File Compression and Archiving

 < Day Day Up > 

Searching for Files, Directories, and More

Unix traditionally has provided useful tools for searching for files by name and content, and Apple has expanded on these by making available a command-line interface into the same databases that the Finder uses to locate files. Unix's traditional tools don't work from a database like the Finder's file searching function does, so they run more slowly. On the other hand, they aren't hampered by needing a database to run or by being only as current in their results as the last database update.

Finding Files: locate, find, mdfind

Sometimes you want to find some files, but you are not sure where they are. Three tools are available to search for files: locate, find and mdfind. Despite having the same purpose, these commands all behave a little bit differently. locate works from a database of file names that is updated periodically, and is aware of your user permissions and places that you'd typically look for files. It sometimes won't show you files that have been added recently, or that are in odd corners of the system, but it works quickly. find actually goes to look at everything on the system when you run it, so it can take a very, very long time to search, but it's always up to date, and always returns information on all files that you can see. mdfind uses Tiger's new Spotlight search facility, which also uses a database, but one that's supposed to be updated continuously for every change that is made to any file, and is capable of searching file contents as well as file names - unfortunately (as of April 2005) it's too easy to accidentally break Spotlight's indexing and have files that match, get lost.

Using locate

If you know some of the name of a file, you can use the locate utility to try to find it.

For example, our user nermal looked earlier at a file called system.log. Does our machine have other files that have log in their name? You bet! The syntax for locate is

 locate <pattern> 

We encourage you to try the locate command for files with log in them (locate log) to see the output, but it is much too long to include here. locate searches a database of pathnames on the machine.


If you try locate log and produce no output, it's because your machine hasn't generated the database of paths yet. This database starts off empty and is automatically rebuilt once a week. If you're particularly adventurous, you will find what you need to know to build it by hand in the /etc/weekly script, but this is a bit more complex than a novice will want to face.

Further information on locate is shown in the command documentation table, Table 10.17.

Table 10.17. The Command Documentation Table for locate


Finds files.

locate <pattern>

Searches a database for all pathnames that match <pattern>. The database is rebuilt periodically and contains the names of all publicly accessible files.

Shell and wildcard (globbing) characters (*, ?, \, [, and ]) may be used in <pattern>, although they must be escaped, to prevent the shell from interpreting and expanding them before handing them to the command.

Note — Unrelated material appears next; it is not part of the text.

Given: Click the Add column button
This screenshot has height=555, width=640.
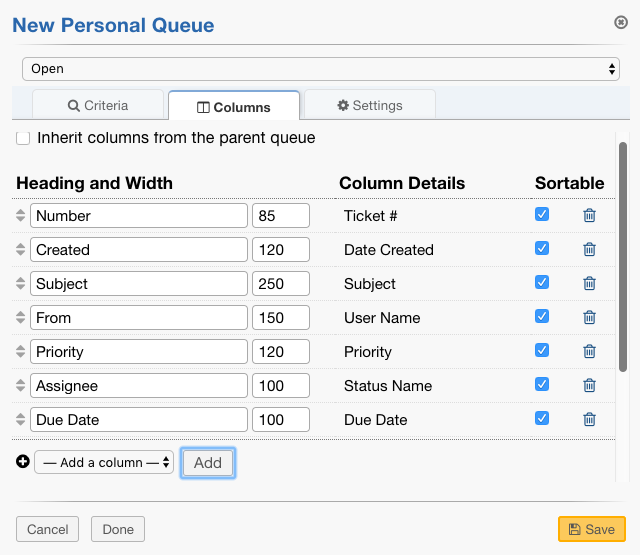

Preceding a character by \eliminates any special meaning for it. No characters must be explicitly matched, including /.

As a special case, if you specify a pattern with no wildcard/globbing characters (such as a search for foo), the pattern actually is matched as though it was surrounded by * wildcard characters; that is, matched as *foo*.

Useful files:




Script to update database

Using find

A more powerful and more ubiquitous tool for finding files is find. It is much slower than the locate command because it actually searches the filesystem every time it's used instead of consulting a database, but that also means that it doesn't depend on a database for its information and the information is always completely up-to-date.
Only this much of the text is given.